━━ Extracted records

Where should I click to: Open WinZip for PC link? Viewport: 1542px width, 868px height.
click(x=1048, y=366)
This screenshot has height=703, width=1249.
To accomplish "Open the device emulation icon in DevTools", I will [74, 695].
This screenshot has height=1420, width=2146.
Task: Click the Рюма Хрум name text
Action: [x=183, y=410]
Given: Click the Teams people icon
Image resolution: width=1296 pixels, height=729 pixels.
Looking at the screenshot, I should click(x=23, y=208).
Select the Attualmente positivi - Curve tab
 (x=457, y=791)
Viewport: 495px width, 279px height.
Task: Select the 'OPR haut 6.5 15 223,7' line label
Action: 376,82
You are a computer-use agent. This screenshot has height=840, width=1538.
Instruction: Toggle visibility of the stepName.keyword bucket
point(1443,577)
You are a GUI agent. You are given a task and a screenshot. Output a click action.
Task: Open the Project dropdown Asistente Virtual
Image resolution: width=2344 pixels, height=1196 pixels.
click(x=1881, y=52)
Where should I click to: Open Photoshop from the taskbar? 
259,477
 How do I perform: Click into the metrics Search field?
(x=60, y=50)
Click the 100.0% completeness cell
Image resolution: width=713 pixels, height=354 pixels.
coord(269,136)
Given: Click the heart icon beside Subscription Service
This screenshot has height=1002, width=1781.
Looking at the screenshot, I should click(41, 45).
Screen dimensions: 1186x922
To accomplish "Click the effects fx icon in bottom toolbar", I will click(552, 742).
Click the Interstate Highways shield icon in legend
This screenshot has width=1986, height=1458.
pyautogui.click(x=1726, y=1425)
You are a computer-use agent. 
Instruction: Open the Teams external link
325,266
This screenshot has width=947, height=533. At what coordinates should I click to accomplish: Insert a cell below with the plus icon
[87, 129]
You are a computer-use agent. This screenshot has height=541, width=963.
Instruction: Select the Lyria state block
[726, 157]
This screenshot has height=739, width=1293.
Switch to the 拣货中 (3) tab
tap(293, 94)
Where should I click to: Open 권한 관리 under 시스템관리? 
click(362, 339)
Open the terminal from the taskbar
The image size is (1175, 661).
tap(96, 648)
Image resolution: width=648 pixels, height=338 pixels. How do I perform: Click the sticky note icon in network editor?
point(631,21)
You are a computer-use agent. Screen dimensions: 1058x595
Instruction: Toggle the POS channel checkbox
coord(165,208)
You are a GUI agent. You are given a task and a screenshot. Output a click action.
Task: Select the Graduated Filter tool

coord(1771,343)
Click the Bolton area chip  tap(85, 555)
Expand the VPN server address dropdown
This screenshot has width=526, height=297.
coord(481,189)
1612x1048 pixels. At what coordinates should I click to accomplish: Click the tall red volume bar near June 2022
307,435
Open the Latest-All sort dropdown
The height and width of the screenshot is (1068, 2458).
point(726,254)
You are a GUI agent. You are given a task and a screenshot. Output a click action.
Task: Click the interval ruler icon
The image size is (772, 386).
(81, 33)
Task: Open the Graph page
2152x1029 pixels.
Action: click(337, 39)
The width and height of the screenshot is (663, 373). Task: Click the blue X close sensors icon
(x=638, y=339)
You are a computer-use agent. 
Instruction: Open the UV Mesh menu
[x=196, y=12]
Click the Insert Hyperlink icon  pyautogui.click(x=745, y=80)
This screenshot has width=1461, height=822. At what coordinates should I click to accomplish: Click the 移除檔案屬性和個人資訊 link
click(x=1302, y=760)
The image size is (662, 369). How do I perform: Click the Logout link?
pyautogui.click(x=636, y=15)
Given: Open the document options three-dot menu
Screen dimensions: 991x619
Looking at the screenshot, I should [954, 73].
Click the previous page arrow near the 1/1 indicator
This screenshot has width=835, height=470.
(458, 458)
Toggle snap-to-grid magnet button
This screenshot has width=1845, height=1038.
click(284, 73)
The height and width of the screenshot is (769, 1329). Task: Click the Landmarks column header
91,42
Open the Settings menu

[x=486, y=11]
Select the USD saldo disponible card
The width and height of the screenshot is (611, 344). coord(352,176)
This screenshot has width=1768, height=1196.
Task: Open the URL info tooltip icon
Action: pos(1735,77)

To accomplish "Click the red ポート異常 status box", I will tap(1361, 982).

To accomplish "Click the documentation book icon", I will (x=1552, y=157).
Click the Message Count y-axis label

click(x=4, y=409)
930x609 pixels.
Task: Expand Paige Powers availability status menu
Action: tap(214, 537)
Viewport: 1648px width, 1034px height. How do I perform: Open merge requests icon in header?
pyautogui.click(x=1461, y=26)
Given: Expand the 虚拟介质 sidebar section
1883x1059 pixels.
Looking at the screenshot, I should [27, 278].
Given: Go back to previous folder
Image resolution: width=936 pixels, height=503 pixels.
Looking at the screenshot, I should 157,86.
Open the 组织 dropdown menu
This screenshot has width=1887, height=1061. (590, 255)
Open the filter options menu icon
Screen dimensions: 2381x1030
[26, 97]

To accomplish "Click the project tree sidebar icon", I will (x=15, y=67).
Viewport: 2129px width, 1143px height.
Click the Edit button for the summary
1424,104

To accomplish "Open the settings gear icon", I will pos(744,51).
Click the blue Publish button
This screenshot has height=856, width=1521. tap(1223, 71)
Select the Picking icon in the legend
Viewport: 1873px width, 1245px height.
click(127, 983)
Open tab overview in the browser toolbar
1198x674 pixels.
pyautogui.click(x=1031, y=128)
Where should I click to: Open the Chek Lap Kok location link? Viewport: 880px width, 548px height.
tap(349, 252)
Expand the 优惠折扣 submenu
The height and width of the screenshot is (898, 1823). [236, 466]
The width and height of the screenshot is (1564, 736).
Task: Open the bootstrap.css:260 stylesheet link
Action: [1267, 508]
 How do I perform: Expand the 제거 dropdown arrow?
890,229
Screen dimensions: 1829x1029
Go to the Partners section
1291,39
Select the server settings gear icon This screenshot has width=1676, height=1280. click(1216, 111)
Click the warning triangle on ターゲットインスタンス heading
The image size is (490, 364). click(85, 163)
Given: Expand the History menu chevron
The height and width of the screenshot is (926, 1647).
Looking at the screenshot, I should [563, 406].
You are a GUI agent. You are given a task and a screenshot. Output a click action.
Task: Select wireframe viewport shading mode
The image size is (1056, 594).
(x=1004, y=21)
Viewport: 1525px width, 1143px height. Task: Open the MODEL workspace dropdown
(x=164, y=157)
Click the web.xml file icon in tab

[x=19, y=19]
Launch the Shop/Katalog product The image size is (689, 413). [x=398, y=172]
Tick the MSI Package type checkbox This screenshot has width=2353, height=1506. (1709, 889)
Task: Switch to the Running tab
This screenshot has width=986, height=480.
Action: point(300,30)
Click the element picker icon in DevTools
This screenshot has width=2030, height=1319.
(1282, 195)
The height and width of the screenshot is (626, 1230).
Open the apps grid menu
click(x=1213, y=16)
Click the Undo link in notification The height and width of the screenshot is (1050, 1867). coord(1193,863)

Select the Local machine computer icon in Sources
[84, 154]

━━━━

▸ **About this task**
Scan the records for lines with the string "previous". Give the number of such lines and nothing else.

▸ **Exercise response**
2